GUINÉ-BISSAU SEM GOVERNO HÁ DOIS MESES

GUINÉ-BISSAU SEM GOVERNO HÁ DOIS MESES

Sessenta dias depois da queda do governo de Umaro Sissoco Embaló, o país continua a espera de uma solução que possa desbloquear o país do impasse político que tanto fustiga a vida dos guineenses.

Foi a 16 de Janeiro que José Mário Vaz, Presidente da República, demitiu por decreto presidencial, o governo liderado por Umaro Sissoco. No passado dia, 16 de Março, completaram 60 dias de um vazio de Poder na Guiné-Bissau.

Dois meses depois, não se vislumbra nenhuma solução para a saída da crise. Pouco ou nada se tem evoluído no terreno desde que José Mário Vaz nomeou um novo primeiro-ministro, a 30 de Janeiro. Artur Silva, não só não conseguiu formar o seu governo, como também foi contestado por todos os atores políticos signatários do Acordo de Conacri.

A quando da sua tomada de posse, prometeu “para breve” a formação do seu governo, o que não aconteceu, tendo remetido a um silêncio ensurdecedor. O impasse persiste com reflexo directo na vida das populações. Os prolongados cortes no fornecimento da luz e água são mais recorrentes.
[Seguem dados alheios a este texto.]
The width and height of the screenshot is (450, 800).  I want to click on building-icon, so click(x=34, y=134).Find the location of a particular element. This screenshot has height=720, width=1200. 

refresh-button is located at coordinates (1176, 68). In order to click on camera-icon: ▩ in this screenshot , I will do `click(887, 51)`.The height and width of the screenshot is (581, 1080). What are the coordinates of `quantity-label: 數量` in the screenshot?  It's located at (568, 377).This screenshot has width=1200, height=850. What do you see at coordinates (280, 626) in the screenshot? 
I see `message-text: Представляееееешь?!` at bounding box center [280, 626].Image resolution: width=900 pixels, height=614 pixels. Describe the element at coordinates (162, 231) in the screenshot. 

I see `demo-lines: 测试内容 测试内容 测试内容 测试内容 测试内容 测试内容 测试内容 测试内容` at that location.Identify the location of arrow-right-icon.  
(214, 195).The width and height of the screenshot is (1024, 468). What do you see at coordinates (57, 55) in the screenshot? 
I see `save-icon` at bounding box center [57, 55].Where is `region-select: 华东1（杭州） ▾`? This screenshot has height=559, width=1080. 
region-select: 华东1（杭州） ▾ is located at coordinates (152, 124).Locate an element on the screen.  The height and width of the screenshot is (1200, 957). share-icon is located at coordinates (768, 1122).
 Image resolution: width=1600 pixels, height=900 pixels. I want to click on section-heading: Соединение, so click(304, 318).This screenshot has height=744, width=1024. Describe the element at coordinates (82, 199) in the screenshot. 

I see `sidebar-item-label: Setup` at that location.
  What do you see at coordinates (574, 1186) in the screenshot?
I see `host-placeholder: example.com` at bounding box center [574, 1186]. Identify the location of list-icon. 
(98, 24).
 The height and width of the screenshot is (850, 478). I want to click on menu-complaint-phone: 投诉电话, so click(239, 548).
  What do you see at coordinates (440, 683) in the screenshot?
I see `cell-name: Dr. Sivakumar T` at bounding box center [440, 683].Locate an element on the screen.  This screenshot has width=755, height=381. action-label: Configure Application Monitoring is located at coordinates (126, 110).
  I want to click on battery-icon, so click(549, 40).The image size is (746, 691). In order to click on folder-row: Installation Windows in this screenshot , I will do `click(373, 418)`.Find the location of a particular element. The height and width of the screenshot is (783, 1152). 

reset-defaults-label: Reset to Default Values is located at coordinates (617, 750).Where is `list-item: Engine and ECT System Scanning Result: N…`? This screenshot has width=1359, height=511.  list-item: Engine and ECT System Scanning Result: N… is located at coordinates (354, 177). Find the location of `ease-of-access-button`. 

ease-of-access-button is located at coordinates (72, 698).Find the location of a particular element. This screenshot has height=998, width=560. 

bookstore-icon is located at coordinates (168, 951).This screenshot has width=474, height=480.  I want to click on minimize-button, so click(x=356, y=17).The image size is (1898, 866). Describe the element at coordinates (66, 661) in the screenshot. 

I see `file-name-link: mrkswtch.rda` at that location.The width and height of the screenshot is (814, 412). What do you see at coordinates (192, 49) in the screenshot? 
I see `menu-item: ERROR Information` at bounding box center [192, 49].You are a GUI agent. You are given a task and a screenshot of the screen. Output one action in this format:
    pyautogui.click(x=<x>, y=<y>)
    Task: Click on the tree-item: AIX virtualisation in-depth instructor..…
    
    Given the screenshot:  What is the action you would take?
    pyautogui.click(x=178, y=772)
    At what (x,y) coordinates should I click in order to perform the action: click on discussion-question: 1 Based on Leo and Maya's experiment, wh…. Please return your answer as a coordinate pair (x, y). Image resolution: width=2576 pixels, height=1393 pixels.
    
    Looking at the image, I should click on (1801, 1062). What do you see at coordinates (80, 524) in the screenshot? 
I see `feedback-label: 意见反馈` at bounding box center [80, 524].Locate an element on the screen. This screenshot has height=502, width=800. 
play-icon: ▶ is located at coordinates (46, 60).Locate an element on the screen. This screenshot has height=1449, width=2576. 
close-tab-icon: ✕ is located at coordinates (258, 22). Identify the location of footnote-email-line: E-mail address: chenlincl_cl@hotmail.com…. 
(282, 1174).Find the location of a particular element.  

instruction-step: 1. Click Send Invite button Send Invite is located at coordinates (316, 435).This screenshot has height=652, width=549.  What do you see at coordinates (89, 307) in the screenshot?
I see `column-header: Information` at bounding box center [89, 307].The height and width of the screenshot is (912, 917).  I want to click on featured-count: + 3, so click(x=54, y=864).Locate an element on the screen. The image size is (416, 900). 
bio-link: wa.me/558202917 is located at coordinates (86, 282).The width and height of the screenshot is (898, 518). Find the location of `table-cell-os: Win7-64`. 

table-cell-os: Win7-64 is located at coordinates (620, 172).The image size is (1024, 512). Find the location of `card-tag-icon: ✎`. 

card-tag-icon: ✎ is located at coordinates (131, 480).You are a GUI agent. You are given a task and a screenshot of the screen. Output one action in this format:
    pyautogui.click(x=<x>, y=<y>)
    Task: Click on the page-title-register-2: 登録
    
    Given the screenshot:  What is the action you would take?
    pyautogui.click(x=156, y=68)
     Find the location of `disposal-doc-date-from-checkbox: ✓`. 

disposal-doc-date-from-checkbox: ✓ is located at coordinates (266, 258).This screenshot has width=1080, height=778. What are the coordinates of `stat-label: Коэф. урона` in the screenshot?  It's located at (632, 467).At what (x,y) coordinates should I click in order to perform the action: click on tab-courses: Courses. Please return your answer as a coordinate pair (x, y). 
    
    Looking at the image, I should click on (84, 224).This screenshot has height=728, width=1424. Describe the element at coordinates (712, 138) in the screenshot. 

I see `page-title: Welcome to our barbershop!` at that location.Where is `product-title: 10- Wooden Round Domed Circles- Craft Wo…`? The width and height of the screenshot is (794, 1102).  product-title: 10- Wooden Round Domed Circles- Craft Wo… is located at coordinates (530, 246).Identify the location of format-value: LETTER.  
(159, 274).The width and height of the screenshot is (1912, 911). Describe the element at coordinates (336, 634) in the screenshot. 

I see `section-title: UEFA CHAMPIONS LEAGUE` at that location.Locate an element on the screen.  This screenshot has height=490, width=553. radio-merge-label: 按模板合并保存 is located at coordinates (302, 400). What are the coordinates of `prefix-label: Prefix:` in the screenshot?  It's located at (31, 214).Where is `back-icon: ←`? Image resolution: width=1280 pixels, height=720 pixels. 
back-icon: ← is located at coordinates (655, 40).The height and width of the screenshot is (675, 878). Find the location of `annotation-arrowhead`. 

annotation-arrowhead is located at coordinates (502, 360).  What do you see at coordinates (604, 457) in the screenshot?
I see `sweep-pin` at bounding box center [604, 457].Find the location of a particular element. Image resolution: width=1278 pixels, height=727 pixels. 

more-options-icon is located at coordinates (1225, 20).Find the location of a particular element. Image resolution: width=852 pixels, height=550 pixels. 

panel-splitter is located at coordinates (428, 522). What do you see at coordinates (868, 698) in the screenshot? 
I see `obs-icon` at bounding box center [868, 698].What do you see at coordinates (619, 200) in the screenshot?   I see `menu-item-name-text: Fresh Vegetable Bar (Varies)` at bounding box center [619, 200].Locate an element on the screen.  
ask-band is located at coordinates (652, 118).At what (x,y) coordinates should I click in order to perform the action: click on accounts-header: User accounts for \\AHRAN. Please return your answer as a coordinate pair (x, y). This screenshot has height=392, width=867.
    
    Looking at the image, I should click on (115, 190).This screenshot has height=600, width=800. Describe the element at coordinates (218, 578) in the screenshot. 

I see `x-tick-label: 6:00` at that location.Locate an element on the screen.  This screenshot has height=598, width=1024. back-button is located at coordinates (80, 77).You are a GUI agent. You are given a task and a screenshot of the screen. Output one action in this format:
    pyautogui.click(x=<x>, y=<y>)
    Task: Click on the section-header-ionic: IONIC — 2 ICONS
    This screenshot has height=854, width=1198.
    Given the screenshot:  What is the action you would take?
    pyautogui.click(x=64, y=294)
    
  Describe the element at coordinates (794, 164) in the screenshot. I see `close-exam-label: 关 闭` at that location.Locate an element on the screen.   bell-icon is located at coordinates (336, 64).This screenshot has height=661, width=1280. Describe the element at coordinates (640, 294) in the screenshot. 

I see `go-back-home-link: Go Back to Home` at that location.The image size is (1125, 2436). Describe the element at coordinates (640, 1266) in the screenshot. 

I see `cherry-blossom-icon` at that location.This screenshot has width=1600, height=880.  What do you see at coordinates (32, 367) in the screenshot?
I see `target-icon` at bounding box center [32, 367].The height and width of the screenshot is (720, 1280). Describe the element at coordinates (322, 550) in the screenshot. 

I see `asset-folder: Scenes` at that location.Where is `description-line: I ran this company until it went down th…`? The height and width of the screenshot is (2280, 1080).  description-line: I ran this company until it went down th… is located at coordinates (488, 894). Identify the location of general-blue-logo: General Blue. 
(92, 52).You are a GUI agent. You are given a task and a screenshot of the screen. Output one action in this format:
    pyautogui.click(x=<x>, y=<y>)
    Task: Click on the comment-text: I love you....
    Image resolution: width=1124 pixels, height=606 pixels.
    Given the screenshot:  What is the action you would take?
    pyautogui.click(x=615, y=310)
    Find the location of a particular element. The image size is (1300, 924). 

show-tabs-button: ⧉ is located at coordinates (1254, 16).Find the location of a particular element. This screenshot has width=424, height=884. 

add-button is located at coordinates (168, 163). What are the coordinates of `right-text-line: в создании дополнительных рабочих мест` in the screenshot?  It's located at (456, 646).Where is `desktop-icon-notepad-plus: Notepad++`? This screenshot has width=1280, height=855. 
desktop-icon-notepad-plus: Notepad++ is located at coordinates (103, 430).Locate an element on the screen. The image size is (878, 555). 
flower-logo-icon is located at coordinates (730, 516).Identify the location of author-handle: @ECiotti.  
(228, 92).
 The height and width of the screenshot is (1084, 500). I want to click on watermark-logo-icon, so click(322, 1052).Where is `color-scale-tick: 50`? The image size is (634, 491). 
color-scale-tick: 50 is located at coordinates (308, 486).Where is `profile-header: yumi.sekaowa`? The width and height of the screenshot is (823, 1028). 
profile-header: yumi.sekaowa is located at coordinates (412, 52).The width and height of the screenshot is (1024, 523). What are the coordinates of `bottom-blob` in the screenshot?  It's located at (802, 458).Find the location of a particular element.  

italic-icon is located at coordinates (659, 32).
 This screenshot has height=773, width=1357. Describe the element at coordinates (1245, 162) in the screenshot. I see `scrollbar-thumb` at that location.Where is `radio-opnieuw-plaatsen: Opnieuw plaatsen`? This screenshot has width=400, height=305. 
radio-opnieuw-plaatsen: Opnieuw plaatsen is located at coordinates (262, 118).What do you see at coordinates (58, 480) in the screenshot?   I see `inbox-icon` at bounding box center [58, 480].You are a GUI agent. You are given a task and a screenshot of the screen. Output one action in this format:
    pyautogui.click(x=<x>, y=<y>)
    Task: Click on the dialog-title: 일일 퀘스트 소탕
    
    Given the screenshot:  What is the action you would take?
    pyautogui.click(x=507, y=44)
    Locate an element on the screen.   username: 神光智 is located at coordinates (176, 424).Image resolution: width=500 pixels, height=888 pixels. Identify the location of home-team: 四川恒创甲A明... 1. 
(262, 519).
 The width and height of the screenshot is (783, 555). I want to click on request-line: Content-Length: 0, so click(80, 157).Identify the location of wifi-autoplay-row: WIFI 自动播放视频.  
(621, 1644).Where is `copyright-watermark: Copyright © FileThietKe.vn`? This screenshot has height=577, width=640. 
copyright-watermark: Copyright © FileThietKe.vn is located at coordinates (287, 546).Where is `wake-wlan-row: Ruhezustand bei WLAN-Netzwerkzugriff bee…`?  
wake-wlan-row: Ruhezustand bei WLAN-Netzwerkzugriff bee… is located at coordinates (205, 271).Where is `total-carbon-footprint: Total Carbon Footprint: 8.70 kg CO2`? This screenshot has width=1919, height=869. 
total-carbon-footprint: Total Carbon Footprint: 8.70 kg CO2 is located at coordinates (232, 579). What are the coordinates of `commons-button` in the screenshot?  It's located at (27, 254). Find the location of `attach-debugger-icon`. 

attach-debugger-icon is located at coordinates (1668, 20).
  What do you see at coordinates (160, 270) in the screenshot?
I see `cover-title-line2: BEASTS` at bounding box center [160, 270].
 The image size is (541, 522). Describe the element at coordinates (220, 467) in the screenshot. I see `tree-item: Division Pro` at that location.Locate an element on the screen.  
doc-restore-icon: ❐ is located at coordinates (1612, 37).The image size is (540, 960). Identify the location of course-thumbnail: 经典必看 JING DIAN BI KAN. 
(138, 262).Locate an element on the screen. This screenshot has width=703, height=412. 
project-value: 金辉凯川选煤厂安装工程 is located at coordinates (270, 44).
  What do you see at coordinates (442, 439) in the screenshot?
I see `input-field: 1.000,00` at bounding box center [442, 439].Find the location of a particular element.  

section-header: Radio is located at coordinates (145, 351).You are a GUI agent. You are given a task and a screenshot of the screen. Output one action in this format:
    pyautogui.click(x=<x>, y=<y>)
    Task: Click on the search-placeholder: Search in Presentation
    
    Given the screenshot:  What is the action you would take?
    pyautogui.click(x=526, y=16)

Os preços dos produtos da primeira necessidade estão a disparar no mercado e as principiais instituições da república estão completamente paradas. Há uma espécie serviço mínimo.

O Presidente da República, José Mário Vaz continua em silêncio e mais preocupado com o relançamento das fábricas do que apresentar propostas concretas aos atores políticos para acabar com a crise.

Diga-se que o primeiro-ministro, Artur Silva, está a espera que seja demitido pelo Presidente, enquanto José Mário Vaz a espera que o Artur faça milagre. Quando todos os partidos políticos divulgaram publicamente os comunicados em demarcaram-se do governo de Artur por ser uma figura que não reúne o mínimo de consenso, eis que o Presidente convoque os mesmos partidos para discutir o porquê de não aceitaram o convite de Artur Silva.

Prontamente, quatro dos cinco partidos com assento parlamentar recusaram discutir com o Chefe de Estado a formação de um governo que será liderado por Artur Silva. Mário Vaz volta a convocar nova ronda negocial para a próxima terça-feira. De imediato, os quatro partidos com expressão parlamentar anunciaram o fim do diálogo com o Presidente nos moldes que está a conduzir as negociações.

Um mar de incerteza continua a minar os progressos para a saída da crise política.